The BLA for Dato-DXd, a TROP2-directed ADC, in previously treated, advanced, nonsquamous NSCLC has been accepted by the FDA, and a PDUFA target action date is anticipated in the fourth quarter of 2024.1
The application is supported by findings from the phase 3 TROPION-Lung01 trial. Dato-DXd demonstrated superior progression-free survival (PFS) compared with the current standard-of-care treatment docetaxel. Interim results also favor Dato-DXd over docetaxel for overall survival (OS), but the numbers are not yet at statistical significance.

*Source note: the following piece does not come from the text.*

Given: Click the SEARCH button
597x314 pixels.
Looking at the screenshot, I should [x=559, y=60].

“The take home here was that Dato-DXd was a better tolerated drug from a global perspective, although there are some clear differences in terms of toxicity profile. It appears to be a potential new, meaningful therapy for patients with non-squamous metastatic advanced non-small cell lung cancer eligible for second-line chemotherapy,” said Aaron Lisberg, MD, thoracic medical oncologist at the University of California, Los Angeles, said in an interview with Targeted OncologyTM.

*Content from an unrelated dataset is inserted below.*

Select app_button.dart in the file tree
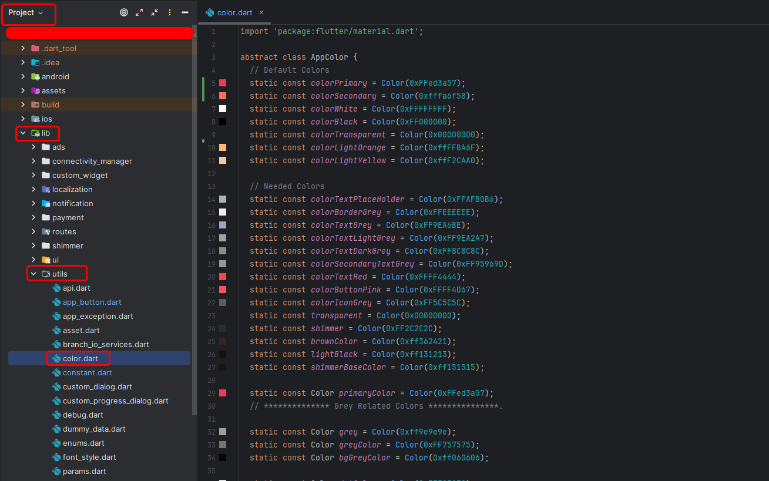This screenshot has width=769, height=481. point(92,302)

“Datopotamab deruxtecan has the potential to offer patients with previously treated advanced nonsquamous non-small cell lung cancer an effective and tolerable alternative to conventional chemotherapy. With regulatory discussions ongoing around the world and a parallel submission underway in the [United States] in breast cancer, this is only the beginning of our efforts to make this novel treatment available to patients as quickly as possible,” said Susan Galbraith, executive vice president of oncology research and development at AstraZeneca, in a press release.1
Lisberg presented findings from TROPION-Lung01 at the 2023 European Society of Medical Oncology Congress. The median PFS, which was a dual primary end point of the study, was 4.4 months (95% CI, 4.2-5.6) with Dato-DXd vs 3.7 months with docetaxel (HR, 0.75; 95% CI, 0.62-0.91; P =.004).2
The overall response rate (ORR) with Dato-DXd was 26.4% (95% CI, 21.5%-31.8%) vs 12.8% (95% CI, 9.3%-17.1%) with docetaxel. The median duration of response with Dato-DXd was 7.1 months (95% CI, 5.6-10.9) compared with 5.6 months (95% CI, 5.4-8.1) with docetaxel.

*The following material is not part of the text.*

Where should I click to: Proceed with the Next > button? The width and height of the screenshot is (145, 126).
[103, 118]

Specially for patients with nonsquamous histology, the median PFS was 5.6 months (95% CI, 4.4-7.0) in the Dato-DXd arm vs 3.7 months (95% CI, 2.9-4.2) in the docetaxel arm (HR, 0.63; 95% CI, 0.51-0.78), the ORR was 31.2% vs 12.8%, and the DOR was 7.7 months vs 5.6 months, respectively.
At the interim analysis, the median OS was 12.4 months (95% CI, 10.8-14.8) with Dato-DXd vs 11.0 months (95% CI, 9.8-12.5) with docetaxel (HR, 0.90; 95% CI, 0.72-1.13) among the entire intent-to-treat population. The HR was 0.77 (95% CI, 0.59-1.01) for patients with nonsquamous histology.